I'm almost certain my father has AS. I did a lot of reading about the condition eight or so years ago when my godson was diagnosed, and realised I recognised many of the traits. Obviously I can't blame him - he's 75 now - for not understanding his condition, but it made my childhood particularly (eldest daughter, big family, mother didn't really cope) very difficult, and we were very poor and lived in overcrowded, primitive conditions because, despite being very clever, he would not consider changing jobs (he worked for the same company doing the same repetitive mechanical thing from the age of 13 until he retired), retraining, or even accepting promotions for more money because it was 'too much hassle'.

In reality, he couldnt see that because our living conditions (house he grew up in) were acceptable to him, why they shouldn't be to us. Also, he couldn't deal with change. A diverted route because of roadworks made him fume and panic. He repeated the same few out of context anecdotes, phrases and quotations, throughout my lifetime, regardless of who was listening or how many hundreds or thousands of times they had heard them before. He was completely incapable of altering his conversation according to listener or context. We once met some total strangers in a carpark a long way from home and he discovered they shared a dentist. He proceeded to monologue for an uninterrupted 30 minutes (I timed it) about exactly what dental procedures he had done, and parking. He couldn't see their embarrassment and discomfort or that they were trying to leave. He met a friend of his whose wife had just died and started asking endless questions about the man's tv aerial, and getting annoyed when the new widower didn't give him as much information as he wanted.

His hobby contains an inordinate numbers of other AS men.

Athenaviolet · 24/07/2015 13:13

This is really sad. I never realised it wasn't normal for DF's to not be very interested in their DCs.

OP posts:
Watchatalltimes · 24/07/2015 14:43

I suspect that both of my parents have Asperger along with the rest of my immediate family. You cannot reason with them and my df has always put his own wants/needs before his family.
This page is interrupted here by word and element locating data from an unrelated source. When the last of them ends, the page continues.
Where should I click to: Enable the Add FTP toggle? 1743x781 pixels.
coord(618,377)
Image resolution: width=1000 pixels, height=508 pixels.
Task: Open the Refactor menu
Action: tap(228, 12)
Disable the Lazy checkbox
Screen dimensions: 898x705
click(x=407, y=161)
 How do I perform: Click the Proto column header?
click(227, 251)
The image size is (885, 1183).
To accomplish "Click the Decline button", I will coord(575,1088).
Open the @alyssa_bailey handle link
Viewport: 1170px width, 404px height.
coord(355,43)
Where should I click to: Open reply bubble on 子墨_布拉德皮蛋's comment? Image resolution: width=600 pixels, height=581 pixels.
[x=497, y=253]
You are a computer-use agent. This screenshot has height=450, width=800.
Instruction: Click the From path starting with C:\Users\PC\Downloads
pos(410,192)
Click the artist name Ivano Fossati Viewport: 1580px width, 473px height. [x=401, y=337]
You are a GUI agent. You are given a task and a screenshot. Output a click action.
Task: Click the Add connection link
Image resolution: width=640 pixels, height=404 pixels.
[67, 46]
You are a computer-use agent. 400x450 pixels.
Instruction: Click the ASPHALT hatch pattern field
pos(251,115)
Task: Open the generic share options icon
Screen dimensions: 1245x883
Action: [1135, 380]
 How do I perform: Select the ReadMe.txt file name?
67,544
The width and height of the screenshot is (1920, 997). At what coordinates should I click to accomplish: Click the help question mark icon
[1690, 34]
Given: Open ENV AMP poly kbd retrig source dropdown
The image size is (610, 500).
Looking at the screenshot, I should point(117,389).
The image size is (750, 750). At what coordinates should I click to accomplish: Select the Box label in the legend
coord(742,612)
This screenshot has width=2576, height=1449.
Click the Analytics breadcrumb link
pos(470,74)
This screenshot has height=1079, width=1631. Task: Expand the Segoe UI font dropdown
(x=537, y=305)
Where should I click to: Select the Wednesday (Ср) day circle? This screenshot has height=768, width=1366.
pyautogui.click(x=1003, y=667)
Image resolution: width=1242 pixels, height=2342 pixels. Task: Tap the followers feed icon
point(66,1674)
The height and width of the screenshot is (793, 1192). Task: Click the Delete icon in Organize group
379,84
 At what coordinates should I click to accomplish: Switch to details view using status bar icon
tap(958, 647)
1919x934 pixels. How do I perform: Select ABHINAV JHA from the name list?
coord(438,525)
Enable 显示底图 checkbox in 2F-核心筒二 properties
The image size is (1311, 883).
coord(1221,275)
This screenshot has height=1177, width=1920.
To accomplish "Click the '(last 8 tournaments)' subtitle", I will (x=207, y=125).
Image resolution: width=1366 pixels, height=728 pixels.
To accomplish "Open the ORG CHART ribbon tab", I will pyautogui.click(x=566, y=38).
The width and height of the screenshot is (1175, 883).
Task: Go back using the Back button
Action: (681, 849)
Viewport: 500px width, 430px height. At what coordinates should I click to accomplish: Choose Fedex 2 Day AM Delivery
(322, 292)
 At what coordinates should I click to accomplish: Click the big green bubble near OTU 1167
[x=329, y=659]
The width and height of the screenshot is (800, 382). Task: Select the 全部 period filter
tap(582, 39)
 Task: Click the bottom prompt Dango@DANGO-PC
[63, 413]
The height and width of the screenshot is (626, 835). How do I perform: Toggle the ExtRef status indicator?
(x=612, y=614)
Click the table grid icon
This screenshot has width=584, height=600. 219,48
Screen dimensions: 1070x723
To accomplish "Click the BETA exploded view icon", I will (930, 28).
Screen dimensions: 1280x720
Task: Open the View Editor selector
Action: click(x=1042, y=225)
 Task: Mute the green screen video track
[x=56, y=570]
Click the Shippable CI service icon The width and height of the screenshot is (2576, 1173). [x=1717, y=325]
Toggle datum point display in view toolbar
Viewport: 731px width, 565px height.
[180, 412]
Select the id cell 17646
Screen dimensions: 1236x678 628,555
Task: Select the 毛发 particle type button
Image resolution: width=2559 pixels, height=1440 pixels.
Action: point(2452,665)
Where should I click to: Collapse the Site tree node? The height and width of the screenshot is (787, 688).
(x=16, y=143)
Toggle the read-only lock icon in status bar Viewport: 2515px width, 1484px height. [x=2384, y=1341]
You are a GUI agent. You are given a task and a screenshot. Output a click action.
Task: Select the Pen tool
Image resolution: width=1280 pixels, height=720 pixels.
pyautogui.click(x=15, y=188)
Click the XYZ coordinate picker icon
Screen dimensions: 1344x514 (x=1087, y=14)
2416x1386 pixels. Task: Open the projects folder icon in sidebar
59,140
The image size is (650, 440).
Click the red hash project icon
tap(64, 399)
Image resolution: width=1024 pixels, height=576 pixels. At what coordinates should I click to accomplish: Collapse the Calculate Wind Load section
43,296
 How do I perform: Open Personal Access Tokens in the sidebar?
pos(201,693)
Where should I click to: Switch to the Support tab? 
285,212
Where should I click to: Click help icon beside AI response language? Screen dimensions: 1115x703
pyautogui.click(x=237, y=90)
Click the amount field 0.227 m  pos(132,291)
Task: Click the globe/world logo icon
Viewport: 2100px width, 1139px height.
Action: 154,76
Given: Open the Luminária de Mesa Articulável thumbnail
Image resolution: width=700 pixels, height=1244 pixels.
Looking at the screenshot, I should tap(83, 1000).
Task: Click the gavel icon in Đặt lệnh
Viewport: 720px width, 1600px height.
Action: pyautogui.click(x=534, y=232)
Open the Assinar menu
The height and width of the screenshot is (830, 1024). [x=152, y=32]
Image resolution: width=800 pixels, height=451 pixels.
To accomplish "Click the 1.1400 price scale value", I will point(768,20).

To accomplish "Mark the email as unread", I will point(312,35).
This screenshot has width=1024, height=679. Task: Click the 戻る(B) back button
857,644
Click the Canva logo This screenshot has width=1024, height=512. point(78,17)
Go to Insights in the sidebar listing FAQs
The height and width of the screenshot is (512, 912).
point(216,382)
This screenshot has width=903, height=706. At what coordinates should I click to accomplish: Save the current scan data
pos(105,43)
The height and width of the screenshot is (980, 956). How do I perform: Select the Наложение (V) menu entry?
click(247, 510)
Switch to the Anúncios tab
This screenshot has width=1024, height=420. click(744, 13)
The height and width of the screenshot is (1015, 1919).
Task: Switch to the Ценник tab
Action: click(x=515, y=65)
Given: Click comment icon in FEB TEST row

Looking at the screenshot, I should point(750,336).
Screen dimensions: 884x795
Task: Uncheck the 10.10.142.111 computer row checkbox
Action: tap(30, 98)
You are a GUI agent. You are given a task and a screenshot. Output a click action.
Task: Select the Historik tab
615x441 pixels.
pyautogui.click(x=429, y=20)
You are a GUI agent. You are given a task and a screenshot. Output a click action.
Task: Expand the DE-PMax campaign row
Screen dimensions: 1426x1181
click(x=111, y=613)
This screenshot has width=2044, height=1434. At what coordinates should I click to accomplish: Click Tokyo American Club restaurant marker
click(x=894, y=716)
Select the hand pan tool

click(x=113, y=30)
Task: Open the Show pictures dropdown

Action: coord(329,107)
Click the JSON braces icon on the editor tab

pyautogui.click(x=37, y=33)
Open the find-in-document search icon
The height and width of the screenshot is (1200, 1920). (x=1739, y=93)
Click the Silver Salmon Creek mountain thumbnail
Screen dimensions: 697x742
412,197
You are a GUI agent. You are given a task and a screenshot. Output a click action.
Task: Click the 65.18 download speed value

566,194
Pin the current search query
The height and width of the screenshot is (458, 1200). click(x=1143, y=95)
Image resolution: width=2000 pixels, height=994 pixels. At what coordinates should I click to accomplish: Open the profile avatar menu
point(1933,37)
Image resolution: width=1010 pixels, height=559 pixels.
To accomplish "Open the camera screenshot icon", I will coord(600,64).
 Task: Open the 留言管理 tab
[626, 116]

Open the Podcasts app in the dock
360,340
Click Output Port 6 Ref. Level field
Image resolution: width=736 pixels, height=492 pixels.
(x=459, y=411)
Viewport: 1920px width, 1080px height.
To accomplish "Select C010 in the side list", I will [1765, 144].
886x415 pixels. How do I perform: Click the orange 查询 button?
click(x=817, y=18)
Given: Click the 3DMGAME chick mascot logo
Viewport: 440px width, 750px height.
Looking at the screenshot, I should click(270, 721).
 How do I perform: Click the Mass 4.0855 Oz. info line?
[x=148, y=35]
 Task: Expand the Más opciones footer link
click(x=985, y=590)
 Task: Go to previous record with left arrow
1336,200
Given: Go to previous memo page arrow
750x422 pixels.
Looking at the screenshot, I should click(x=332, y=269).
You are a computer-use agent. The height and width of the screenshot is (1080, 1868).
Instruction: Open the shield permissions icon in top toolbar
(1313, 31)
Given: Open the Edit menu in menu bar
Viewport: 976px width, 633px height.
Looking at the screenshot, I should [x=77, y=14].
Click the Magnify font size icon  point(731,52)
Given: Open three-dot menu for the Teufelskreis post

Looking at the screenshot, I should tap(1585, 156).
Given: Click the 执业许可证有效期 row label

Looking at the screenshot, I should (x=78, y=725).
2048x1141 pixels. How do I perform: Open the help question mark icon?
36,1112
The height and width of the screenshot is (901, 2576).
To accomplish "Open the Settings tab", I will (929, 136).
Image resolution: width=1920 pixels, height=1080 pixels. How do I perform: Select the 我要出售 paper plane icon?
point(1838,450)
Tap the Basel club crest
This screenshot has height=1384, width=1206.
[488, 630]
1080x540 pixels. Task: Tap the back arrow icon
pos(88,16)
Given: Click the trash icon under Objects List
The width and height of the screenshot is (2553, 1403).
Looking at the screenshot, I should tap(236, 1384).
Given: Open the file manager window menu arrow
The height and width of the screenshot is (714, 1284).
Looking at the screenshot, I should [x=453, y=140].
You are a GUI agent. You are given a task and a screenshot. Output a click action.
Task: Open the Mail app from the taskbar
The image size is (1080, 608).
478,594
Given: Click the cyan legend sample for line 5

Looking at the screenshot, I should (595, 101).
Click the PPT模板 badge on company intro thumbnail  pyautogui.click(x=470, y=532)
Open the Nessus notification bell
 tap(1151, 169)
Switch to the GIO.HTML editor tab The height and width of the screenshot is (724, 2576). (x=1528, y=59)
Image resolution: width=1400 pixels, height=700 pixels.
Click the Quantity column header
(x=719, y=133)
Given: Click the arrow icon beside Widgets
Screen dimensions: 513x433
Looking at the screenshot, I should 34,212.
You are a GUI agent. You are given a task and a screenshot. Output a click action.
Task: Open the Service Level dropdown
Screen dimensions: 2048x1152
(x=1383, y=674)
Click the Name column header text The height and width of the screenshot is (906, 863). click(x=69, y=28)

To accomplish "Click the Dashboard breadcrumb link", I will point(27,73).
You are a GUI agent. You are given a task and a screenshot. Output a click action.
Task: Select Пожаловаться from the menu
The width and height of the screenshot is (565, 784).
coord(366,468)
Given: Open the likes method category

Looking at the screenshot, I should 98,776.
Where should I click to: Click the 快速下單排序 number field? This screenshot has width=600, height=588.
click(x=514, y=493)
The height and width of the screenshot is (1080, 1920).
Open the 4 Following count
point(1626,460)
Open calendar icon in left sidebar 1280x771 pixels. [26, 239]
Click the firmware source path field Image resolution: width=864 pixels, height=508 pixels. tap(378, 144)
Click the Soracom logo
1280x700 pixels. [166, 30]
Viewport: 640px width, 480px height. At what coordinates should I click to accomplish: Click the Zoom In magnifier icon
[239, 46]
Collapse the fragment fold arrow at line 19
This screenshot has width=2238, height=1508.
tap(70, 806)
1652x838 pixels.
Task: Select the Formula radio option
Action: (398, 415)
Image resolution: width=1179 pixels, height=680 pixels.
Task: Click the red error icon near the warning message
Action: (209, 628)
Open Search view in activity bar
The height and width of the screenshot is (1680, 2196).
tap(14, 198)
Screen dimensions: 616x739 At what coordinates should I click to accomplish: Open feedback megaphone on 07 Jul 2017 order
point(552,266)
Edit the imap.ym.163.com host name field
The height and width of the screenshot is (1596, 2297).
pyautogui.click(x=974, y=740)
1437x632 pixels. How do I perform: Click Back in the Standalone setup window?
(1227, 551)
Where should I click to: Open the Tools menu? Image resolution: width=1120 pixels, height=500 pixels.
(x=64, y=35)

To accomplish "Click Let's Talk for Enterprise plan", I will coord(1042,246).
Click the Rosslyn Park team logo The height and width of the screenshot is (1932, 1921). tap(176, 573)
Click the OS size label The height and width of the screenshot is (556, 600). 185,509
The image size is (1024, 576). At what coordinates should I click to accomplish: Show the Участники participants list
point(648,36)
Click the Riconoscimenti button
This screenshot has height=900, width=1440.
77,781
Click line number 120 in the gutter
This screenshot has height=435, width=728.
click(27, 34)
They also do not like change, are overly critical of me and my life choices. I don't think now, looking back, they have been interested in me or my dbro. My dsis is the golden child and can do no wrong in their eyes.

Athenaviolet · 24/07/2015 18:29

Makeitacider-that's exactly what I think.

I never thought to question some of my parents patenting before. I had such an isolated childhood I never witnessed other parents and DC interact so I had nothing to compare them too. Then when I had my first DC I didn't have friends who were parents so I still didn't have any role models.

There is so much I'm learning and analysing for the first time now-middle aged with a teen.